**Material provided:**
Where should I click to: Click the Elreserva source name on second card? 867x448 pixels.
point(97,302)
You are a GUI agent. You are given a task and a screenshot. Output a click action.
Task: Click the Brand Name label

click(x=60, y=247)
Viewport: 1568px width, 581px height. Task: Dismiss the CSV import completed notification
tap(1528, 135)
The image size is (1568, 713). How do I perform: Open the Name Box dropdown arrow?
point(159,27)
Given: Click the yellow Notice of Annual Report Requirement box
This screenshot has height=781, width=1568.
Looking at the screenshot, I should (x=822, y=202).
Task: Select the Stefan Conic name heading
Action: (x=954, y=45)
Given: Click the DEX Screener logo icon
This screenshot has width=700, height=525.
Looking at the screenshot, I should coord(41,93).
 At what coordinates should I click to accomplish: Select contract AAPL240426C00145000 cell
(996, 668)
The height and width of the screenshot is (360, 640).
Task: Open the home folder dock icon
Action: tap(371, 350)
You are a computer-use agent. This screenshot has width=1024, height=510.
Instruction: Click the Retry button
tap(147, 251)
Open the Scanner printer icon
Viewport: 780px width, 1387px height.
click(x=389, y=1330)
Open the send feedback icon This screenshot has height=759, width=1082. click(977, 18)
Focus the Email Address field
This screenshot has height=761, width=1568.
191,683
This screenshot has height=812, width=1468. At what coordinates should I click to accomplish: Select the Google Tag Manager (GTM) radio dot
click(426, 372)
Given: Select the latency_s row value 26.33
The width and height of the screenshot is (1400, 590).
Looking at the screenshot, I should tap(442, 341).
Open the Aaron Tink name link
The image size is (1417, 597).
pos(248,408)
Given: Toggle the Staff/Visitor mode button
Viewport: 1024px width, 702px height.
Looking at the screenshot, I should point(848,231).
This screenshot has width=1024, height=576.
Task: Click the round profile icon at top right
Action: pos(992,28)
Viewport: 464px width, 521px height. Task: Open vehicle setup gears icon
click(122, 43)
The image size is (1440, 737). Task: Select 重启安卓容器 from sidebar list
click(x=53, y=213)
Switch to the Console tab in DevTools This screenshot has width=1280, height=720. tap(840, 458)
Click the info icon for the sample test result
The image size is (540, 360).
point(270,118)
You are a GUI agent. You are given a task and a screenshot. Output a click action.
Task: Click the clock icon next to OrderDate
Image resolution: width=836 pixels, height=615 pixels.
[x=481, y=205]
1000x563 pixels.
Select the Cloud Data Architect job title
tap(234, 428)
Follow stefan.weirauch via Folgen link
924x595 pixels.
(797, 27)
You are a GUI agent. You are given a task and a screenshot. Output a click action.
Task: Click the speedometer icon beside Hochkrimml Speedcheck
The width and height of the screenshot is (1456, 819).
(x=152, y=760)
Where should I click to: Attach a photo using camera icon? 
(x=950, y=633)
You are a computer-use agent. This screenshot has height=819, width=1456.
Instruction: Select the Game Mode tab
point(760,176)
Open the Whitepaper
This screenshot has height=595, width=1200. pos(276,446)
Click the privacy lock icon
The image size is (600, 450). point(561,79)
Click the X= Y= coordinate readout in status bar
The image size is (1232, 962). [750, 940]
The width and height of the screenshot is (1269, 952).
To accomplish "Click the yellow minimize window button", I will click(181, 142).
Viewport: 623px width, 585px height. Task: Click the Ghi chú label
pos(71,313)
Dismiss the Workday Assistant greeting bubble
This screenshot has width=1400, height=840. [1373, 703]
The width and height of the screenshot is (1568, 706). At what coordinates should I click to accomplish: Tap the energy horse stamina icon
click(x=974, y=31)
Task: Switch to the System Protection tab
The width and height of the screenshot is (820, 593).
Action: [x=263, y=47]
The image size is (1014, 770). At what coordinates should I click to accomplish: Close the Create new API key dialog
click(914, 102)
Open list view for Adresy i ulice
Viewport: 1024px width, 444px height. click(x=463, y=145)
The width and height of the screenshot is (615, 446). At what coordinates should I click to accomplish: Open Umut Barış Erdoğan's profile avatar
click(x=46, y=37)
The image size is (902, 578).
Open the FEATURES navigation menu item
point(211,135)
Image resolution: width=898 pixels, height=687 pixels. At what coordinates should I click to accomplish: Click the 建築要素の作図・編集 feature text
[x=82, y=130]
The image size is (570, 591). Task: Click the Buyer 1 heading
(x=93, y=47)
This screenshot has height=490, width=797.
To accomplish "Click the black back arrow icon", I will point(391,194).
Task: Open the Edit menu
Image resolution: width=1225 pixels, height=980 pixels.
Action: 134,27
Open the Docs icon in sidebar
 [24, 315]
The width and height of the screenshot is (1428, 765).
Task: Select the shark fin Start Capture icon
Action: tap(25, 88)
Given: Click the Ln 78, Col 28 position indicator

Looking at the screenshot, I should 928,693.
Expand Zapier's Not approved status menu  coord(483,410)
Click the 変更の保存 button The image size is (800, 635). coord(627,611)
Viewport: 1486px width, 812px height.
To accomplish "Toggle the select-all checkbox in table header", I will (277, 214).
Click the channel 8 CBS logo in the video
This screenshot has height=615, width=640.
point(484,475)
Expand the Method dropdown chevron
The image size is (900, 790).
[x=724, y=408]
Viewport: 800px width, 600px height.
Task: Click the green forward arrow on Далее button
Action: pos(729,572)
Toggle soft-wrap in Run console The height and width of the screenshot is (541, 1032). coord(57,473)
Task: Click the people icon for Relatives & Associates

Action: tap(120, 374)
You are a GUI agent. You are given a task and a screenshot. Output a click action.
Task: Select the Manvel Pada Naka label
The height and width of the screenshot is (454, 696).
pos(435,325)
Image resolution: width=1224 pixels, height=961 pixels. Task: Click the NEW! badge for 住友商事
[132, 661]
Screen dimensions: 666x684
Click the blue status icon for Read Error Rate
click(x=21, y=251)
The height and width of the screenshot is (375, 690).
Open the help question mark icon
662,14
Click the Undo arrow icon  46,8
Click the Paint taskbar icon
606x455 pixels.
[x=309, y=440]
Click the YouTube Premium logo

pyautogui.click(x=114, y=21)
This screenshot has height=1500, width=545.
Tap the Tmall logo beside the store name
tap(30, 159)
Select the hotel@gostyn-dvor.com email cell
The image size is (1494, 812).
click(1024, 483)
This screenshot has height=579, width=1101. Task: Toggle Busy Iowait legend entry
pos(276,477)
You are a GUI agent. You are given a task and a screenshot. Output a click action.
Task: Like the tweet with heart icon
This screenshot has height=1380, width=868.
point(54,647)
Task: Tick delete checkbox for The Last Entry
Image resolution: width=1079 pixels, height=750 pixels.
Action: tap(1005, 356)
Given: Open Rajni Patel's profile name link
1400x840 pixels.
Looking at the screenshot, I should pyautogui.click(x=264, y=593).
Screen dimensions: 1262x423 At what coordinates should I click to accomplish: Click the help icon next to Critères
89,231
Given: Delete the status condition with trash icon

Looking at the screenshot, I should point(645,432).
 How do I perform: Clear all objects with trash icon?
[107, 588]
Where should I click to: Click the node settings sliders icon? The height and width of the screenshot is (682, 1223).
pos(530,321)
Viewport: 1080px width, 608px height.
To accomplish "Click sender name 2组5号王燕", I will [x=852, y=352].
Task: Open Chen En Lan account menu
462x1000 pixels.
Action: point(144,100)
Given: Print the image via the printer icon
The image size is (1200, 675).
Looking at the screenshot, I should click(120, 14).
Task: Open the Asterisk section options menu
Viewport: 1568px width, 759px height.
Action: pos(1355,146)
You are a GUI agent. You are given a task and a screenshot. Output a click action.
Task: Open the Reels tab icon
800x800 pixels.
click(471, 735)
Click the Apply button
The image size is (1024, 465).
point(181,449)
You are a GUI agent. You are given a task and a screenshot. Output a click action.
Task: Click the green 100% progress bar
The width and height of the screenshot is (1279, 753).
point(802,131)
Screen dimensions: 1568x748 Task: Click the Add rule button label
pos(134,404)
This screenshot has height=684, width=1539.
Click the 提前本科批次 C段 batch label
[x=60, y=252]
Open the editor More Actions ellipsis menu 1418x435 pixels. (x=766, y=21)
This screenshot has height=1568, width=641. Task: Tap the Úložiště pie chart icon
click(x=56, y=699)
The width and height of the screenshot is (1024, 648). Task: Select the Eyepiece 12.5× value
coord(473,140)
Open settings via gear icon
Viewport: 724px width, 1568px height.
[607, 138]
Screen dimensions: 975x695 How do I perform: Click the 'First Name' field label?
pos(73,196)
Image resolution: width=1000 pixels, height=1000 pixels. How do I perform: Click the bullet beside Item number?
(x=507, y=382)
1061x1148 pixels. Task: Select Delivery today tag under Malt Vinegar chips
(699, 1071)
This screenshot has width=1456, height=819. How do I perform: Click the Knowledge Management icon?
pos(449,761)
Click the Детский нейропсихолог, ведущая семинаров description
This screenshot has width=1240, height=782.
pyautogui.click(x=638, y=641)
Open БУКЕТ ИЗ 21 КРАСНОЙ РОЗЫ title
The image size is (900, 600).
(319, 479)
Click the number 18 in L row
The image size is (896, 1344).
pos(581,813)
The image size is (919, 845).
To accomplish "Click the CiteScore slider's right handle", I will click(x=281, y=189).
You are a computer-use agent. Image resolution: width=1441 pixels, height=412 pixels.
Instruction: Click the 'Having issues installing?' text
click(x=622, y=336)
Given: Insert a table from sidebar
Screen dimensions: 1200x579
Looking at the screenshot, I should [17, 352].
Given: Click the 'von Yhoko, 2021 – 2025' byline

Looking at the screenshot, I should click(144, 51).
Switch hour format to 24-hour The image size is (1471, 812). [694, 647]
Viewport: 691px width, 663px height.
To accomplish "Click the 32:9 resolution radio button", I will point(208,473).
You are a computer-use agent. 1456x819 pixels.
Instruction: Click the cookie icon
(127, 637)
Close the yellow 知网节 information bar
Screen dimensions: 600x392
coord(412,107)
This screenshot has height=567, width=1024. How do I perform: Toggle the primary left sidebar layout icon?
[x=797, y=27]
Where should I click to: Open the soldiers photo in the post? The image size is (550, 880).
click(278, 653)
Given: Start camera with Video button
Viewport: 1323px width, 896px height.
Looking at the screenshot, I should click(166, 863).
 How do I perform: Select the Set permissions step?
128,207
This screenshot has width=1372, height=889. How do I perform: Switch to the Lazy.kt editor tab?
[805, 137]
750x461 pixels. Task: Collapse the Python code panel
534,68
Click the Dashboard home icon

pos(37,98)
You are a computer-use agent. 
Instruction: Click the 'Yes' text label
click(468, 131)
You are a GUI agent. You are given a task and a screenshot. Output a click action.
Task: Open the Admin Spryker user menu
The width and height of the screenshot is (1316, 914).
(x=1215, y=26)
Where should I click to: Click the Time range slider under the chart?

**Work required:**
From the entries above, write out only the lines starting at the line that holds "Close the yellow 知网节 information bar" and ending at the line that holds "Given: Start camera with Video button", keeping both and matching them exactly.

**Answer for this exercise:**
Close the yellow 知网节 information bar
Screen dimensions: 600x392
coord(412,107)
This screenshot has height=567, width=1024. How do I perform: Toggle the primary left sidebar layout icon?
[x=797, y=27]
Where should I click to: Open the soldiers photo in the post? The image size is (550, 880).
click(278, 653)
Given: Start camera with Video button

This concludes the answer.